At the beginning of my career. The first two years were a bit tough. I felt disoriented. If someone has told me that this is normal, and to expect certain things early in the career, it might have been a smoother ride. Early in my career, I wish someone told me that:
- Theory does not apply in real life: Unless you customize it to suit real situations, real people, and real organization. Furthermore, what people apply in real life is only a small portion of what is taught in school and in ways that depend on the organizational culture and personal style. Not on academic theory.
- Ability to work with people is more important than technical skills. How you say things matter more than what you say.
- What you think will take a few days can actually take months: to be done in an organizational setup. Politics, resistance, clashing working styles, and other human factors need time to change. People are not machines and there is no “on-off” switch for them. You need to work with people, understand them, relate to them, before you can influence them.
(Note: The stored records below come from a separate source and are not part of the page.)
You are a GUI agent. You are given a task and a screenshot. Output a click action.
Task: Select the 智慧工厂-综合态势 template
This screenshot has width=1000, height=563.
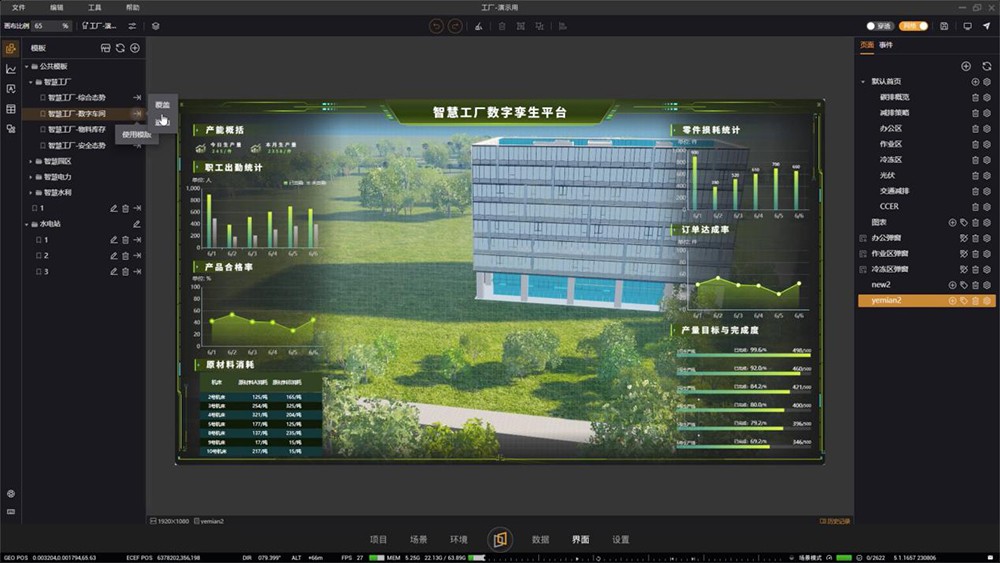pyautogui.click(x=80, y=98)
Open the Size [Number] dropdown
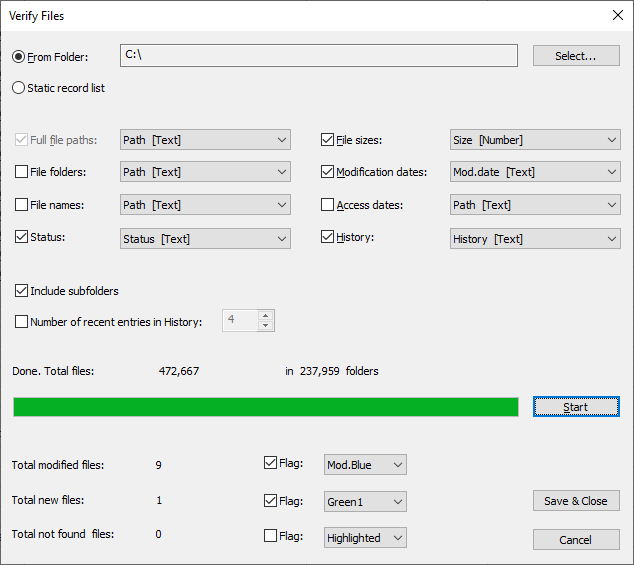 click(534, 140)
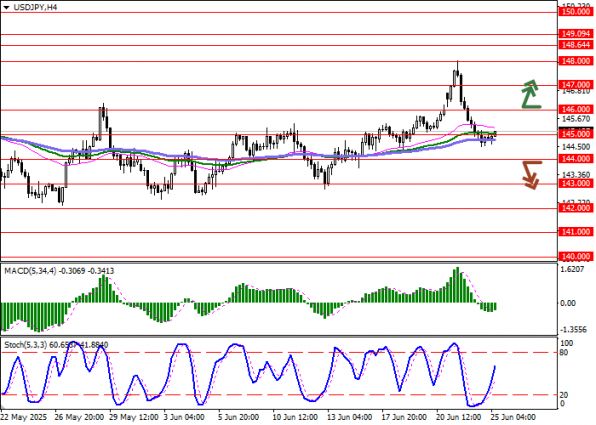Viewport: 596px width, 425px height.
Task: Click the 25 Jun 04:00 time marker
Action: coord(513,417)
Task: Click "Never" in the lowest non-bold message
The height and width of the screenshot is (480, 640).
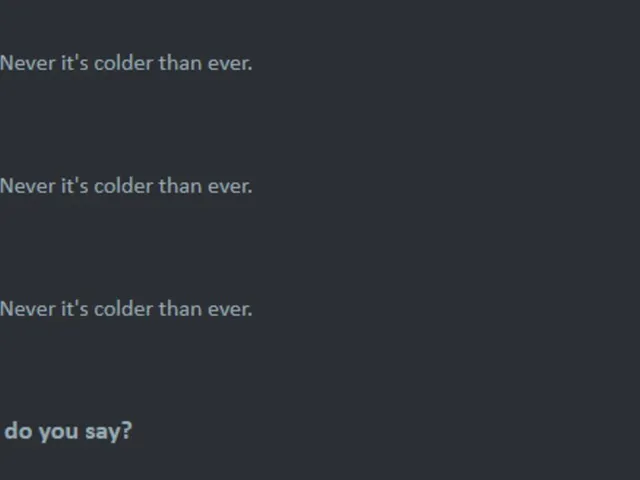Action: 28,309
- Compromise is not a bad word. Sometimes you have to compromise. Half a solution sometimes is better than no solution.
- My boss is boss not because she has more technical knowledge, but because bosses know how to “manage” better than me. And while I might think what they do is “basically nothing” they do a lot to ensure my success.
- Part of my job is to support my manager. Work as part of the team, and even if I feel I have a better plan, to support my boss in how he thinks things need to be done.
- I think I know a lot, but I do not. Some of the people I worked with used to jokingly say “what we have forgotten about project management is more than everything you know.” I used to get agitated by such statements but now I know that what they said probably was true. Especially that they were old geezers and forgot a lot. Just kidding. But seriously, I needed to pay more respect to experience and not try to get my way all the time.
- Early Career is not about money. If you get a good role where you can learn a lot from a good manager or a good process, that will be worth much more than any money you can get somewhere else where there is no learning. Probably after year three, if you got years one and two right, you will start getting better offers.
- Don’t stick around for longer than three years. Some might not like this. But especially in early career, you need to move to get a good promotion or better salary. Be careful that staying for less than three years might not look good on your CV. Also, three years is a good learning period. Staying longer than three years and your experience might become repeating the previous years experience over and over.
- This is the beginning. Do not give up too easily too fast. Do not rush wanting authority and power. You will get there. Build a good career, thinking long term. Do not rush and enjoy every step.